▶ _THE EXERCISE_: In the material below, copy out word for word the part that starts with the line containing "Given: Open the Settings sidebar tab" and ends with the line containing "point(1014,84)", including both of those lines.

===== DATA ENTRIES

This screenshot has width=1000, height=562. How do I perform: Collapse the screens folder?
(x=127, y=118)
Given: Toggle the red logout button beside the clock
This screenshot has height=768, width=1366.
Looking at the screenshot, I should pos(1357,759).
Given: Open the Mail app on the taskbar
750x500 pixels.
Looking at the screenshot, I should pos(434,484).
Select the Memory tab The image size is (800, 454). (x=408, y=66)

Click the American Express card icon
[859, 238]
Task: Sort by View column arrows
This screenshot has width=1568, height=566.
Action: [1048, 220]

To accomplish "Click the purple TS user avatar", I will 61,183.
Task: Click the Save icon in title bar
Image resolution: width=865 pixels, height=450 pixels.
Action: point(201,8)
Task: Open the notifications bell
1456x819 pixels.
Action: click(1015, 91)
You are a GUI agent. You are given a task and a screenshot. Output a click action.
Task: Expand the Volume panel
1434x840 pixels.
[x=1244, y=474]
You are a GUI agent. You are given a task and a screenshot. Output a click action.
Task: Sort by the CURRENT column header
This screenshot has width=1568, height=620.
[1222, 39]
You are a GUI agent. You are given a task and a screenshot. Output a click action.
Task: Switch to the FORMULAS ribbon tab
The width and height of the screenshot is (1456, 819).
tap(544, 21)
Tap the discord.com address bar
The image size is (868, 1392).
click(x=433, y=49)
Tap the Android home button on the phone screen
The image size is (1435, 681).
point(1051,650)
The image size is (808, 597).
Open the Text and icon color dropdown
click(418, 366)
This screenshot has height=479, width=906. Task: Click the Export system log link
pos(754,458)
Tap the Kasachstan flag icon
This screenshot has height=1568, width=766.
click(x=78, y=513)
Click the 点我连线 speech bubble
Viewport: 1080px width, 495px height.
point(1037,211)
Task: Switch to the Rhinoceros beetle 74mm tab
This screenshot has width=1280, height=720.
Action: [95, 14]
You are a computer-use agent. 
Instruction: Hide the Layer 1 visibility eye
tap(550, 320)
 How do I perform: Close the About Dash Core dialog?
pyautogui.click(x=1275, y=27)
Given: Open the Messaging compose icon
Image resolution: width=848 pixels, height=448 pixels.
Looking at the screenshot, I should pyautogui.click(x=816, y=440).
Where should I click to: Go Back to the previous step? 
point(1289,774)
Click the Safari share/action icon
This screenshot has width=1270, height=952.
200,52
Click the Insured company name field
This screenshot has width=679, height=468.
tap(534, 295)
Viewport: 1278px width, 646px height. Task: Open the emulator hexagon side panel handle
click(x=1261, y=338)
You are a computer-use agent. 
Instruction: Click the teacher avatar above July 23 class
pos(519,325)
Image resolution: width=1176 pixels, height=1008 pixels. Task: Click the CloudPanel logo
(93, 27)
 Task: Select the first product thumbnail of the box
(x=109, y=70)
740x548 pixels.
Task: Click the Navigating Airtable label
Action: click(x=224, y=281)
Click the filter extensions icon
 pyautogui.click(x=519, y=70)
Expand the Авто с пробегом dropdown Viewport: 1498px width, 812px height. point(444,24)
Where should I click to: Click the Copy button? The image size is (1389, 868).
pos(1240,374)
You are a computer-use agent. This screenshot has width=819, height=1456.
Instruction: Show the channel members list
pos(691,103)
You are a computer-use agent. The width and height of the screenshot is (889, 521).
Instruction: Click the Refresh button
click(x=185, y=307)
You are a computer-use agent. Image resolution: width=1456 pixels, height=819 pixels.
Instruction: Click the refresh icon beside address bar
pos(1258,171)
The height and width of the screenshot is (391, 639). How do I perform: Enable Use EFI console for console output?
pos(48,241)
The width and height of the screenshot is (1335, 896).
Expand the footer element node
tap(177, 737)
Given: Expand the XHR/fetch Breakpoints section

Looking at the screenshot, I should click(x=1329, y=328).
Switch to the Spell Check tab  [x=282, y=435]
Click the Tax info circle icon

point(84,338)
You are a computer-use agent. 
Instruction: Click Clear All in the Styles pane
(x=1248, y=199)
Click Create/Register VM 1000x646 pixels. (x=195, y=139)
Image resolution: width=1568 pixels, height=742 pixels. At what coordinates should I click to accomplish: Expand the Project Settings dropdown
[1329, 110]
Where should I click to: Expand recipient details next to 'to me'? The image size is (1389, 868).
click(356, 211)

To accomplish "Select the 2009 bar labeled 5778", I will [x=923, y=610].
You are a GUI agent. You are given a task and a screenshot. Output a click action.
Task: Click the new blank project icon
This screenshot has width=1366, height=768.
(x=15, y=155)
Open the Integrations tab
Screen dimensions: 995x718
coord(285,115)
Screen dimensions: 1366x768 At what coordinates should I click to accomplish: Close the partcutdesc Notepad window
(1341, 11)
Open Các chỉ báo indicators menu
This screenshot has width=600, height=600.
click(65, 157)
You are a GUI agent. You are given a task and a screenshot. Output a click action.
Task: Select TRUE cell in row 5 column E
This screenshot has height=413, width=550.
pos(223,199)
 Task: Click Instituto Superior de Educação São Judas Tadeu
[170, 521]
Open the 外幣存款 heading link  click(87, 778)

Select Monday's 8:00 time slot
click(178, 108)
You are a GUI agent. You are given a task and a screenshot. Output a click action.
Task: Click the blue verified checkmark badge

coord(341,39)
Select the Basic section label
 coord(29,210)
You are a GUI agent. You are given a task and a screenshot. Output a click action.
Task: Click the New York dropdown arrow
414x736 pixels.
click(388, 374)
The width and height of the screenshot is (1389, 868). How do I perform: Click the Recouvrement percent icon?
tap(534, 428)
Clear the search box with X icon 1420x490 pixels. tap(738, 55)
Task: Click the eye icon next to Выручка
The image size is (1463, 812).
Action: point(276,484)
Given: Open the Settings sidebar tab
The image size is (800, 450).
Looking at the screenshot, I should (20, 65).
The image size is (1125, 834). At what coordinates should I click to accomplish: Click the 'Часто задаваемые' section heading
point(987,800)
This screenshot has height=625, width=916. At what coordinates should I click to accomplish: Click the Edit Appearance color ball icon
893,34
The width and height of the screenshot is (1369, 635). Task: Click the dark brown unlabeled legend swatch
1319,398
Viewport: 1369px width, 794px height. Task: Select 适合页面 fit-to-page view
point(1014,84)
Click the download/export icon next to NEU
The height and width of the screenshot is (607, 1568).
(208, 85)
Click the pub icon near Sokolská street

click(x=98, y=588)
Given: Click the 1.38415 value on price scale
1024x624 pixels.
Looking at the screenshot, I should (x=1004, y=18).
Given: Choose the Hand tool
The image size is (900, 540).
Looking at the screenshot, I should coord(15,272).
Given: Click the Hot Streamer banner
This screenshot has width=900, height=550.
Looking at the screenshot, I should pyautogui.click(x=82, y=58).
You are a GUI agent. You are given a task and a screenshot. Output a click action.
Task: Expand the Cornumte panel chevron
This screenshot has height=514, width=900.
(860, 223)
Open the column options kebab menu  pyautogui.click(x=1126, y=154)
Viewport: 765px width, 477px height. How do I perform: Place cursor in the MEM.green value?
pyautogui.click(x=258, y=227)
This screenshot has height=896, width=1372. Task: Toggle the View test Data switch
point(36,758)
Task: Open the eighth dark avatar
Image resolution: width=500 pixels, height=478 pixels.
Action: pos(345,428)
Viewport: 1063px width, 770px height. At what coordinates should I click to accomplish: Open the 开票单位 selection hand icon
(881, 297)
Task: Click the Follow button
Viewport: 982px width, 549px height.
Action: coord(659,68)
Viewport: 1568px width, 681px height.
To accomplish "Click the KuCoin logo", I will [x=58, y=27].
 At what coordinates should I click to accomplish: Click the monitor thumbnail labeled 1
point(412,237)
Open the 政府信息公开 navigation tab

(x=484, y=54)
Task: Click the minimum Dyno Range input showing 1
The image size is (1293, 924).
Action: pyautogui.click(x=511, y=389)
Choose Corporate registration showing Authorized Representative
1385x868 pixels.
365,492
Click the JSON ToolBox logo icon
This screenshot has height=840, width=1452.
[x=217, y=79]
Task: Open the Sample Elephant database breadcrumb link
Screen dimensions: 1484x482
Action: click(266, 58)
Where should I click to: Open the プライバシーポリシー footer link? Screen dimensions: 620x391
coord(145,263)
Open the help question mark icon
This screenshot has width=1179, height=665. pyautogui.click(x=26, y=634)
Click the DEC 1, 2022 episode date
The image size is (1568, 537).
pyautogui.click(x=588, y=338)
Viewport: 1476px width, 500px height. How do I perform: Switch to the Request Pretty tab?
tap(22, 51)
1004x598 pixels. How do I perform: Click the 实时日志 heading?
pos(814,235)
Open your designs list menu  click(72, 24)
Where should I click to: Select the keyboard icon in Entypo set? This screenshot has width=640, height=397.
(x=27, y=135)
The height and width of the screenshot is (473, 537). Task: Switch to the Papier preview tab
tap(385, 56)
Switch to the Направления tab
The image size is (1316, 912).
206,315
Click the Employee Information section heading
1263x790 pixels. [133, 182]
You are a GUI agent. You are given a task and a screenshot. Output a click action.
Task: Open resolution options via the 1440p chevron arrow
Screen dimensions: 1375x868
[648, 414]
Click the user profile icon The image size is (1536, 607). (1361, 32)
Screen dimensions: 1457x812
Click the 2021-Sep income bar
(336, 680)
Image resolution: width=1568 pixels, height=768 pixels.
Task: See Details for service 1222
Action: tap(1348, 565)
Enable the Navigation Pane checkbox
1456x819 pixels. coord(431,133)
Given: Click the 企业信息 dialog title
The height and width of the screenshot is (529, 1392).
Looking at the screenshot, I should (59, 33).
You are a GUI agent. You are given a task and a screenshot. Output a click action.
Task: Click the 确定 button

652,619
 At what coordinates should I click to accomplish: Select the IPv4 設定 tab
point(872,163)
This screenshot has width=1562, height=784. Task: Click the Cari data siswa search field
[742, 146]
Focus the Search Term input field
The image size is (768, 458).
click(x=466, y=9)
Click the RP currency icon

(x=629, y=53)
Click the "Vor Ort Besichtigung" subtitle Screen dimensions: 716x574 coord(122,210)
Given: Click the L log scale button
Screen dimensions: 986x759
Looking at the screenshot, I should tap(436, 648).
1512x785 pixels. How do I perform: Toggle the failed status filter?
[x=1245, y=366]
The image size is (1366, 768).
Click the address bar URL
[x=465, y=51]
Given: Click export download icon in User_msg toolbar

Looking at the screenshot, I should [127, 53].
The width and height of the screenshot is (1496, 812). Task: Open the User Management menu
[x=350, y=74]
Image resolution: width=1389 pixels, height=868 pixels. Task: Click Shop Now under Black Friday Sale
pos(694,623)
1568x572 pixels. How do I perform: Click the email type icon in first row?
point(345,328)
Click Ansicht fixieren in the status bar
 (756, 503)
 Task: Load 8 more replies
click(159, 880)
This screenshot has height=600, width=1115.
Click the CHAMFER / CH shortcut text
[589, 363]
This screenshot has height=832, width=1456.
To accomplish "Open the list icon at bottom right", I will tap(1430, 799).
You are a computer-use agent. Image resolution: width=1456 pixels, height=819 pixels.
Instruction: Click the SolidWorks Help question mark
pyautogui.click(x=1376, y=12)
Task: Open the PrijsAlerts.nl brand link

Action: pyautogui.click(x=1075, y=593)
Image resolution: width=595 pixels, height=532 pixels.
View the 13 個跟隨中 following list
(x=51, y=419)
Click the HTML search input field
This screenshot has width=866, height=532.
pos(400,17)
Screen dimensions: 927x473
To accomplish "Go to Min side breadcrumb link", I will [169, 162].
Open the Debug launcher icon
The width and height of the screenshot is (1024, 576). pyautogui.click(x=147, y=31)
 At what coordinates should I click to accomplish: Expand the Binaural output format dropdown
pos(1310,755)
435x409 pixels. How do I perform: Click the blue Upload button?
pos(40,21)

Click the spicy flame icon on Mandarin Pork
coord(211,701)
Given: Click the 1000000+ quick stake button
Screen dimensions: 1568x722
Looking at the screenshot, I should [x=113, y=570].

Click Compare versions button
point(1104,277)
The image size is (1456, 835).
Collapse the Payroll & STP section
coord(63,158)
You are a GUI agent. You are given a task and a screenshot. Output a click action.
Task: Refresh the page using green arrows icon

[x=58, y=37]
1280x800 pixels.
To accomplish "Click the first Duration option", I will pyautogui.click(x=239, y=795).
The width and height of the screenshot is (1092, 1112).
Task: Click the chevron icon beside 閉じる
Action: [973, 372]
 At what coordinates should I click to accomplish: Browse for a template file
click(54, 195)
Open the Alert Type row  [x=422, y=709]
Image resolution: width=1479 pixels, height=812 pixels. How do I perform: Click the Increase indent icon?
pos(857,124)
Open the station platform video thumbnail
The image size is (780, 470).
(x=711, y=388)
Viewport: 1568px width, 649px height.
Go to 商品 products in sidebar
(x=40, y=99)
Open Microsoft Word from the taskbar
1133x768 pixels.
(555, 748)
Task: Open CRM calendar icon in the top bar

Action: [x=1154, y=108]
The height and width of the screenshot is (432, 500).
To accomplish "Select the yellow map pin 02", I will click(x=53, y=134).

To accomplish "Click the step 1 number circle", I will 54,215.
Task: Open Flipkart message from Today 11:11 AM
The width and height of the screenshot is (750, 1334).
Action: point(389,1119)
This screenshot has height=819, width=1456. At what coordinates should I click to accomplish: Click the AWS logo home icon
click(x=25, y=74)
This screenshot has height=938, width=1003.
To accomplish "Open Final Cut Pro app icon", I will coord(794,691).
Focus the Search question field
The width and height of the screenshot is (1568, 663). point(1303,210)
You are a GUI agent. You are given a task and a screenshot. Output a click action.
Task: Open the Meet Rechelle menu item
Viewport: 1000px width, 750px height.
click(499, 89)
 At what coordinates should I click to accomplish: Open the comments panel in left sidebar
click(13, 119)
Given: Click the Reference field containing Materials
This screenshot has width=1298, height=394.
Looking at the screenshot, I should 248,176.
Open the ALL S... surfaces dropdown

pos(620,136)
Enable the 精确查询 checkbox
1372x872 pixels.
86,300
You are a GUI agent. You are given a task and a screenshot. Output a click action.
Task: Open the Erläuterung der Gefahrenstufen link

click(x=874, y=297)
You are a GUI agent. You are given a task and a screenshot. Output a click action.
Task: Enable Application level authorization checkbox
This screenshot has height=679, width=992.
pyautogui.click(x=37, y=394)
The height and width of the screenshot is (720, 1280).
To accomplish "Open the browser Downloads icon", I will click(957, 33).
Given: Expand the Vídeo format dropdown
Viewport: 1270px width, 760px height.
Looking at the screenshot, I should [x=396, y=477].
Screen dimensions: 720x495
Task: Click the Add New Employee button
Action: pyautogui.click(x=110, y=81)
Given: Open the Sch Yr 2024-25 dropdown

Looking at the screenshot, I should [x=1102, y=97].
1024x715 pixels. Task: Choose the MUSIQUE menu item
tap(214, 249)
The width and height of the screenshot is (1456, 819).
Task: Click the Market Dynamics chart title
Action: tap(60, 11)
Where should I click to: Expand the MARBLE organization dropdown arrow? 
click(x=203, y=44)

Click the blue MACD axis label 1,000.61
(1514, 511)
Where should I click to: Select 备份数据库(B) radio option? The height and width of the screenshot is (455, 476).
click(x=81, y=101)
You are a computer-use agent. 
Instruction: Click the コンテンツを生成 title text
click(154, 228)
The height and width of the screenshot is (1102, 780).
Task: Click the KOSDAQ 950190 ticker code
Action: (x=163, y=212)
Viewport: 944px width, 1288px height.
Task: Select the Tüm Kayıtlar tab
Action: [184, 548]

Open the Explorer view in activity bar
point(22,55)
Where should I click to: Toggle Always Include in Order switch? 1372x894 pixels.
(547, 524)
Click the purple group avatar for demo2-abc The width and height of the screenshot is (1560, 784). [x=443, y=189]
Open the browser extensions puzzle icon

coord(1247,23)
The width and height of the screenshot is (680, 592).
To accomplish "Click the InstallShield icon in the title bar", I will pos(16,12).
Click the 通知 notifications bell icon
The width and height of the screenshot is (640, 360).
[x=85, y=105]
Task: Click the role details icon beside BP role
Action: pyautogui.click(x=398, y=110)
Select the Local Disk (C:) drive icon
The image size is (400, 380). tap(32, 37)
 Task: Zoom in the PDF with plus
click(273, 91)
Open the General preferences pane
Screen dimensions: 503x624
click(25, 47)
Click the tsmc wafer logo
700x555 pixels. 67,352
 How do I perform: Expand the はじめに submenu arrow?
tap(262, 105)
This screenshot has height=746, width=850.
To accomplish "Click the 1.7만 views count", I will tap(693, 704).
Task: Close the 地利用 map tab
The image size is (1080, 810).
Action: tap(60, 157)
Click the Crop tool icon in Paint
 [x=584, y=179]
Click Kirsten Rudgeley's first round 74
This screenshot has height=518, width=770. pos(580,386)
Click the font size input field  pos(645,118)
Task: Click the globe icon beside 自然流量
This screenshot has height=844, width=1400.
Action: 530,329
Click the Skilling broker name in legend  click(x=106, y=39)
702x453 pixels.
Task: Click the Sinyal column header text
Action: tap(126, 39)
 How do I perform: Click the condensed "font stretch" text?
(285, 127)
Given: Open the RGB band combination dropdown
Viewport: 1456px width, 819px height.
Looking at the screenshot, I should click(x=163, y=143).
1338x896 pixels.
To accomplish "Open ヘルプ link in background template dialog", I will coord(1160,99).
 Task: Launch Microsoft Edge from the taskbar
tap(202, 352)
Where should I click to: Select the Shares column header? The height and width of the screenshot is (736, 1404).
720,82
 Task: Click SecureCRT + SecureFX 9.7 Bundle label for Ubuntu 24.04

==========

▶ _FULL SOLUTION_:
Given: Open the Settings sidebar tab
The image size is (800, 450).
Looking at the screenshot, I should (20, 65).
The image size is (1125, 834). At what coordinates should I click to accomplish: Click the 'Часто задаваемые' section heading
point(987,800)
This screenshot has height=625, width=916. At what coordinates should I click to accomplish: Click the Edit Appearance color ball icon
893,34
The width and height of the screenshot is (1369, 635). Task: Click the dark brown unlabeled legend swatch
1319,398
Viewport: 1369px width, 794px height. Task: Select 适合页面 fit-to-page view
point(1014,84)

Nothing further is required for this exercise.